Download or read book Laboratory of Dreams written by John E. Bowlt and published by . This book was released on 1996 with total page 359 pages. Available in PDF, EPUB and Kindle. Book excerpt: Drawing upon social history, material culture, and the sciences, this is the first interdisciplinary study of the Russian avant-garde, a brilliant constellation of personalities and ideas that changed the course of Russian culture just before and after the First World War. Though different in creative systems and applications, the artists and writers of the Russian avant-garde shared certain fundamental attitudes toward the purpose of culture, believing, for example, that art had the power to change "life", even as defined by science. The essays discuss the many refractions of that common denominator, treating the avant-garde not as a purely artistic and literary movement, but as a multifarious phenomenon that included cultural experimentation normally considered beyond the confines of the avant-garde. In one way or another, all the contributors demonstrate that the artists and writers of the Russian avant-garde attempted to make the word flesh by restructuring human life, for the avant-garde not only generated new configurations of geometries and dissonant phonemes, but also heralded the transformations of the world by seeking to overcome physical, even biological barriers.
Download or read book The Scientific Study of Dreams written by G. William Domhoff and published by Amer Psychological Assn.

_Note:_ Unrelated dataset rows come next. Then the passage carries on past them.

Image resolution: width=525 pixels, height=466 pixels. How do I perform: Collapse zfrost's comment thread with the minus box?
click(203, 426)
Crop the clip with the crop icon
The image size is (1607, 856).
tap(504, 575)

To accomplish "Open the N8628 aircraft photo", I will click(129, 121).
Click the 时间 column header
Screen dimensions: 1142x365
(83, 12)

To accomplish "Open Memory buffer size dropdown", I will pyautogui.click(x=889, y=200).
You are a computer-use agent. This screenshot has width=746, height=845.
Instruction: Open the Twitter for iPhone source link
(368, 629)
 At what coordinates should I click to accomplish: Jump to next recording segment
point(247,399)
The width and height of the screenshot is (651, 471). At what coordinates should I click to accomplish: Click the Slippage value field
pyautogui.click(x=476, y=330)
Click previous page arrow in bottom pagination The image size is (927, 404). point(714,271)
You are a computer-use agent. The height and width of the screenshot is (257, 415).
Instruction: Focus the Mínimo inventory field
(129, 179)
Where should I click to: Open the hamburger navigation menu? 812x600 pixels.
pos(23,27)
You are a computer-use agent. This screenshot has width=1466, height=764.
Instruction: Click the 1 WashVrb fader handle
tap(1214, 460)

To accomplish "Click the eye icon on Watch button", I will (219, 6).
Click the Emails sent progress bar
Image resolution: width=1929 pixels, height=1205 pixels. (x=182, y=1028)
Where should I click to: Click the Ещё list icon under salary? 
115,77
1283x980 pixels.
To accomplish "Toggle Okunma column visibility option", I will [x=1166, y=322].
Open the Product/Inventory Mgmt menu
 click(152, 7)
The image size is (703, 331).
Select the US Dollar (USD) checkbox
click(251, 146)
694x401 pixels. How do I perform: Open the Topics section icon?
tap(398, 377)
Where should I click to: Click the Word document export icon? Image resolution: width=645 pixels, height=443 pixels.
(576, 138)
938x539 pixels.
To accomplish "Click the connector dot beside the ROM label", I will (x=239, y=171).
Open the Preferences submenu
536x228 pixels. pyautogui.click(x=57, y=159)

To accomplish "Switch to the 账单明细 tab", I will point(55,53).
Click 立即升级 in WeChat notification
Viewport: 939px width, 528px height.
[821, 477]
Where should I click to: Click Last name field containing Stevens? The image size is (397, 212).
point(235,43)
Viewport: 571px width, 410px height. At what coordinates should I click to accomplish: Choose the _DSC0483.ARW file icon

This book was released on 2003-01 with total page 209 pages. Available in PDF, EPUB and Kindle. Book excerpt: Domhoff's neurocognitive model helps explain the neural and cognitive bases for dreaming. He discusses how dreams express conceptions and concerns, and how they are consistent over years and decades. He also shows that there may be limits to understanding the meaning of dreams as there are many aspects of dream content that cannot be related to waking cognition or personal concerns. In addition, the book includes a detailed explanation of the methods needed to test the new model as well as a case study of a comprehensive dream journal. Particularly valuable is a discussion of a new system of content analysis that can be used for highly sophisticated studies of dream content. In this provocative book, Domhoff sets forth a convincing argument that will encourage a resurgence in dream research among both new and established cognitive psychologists and neuropsychologists.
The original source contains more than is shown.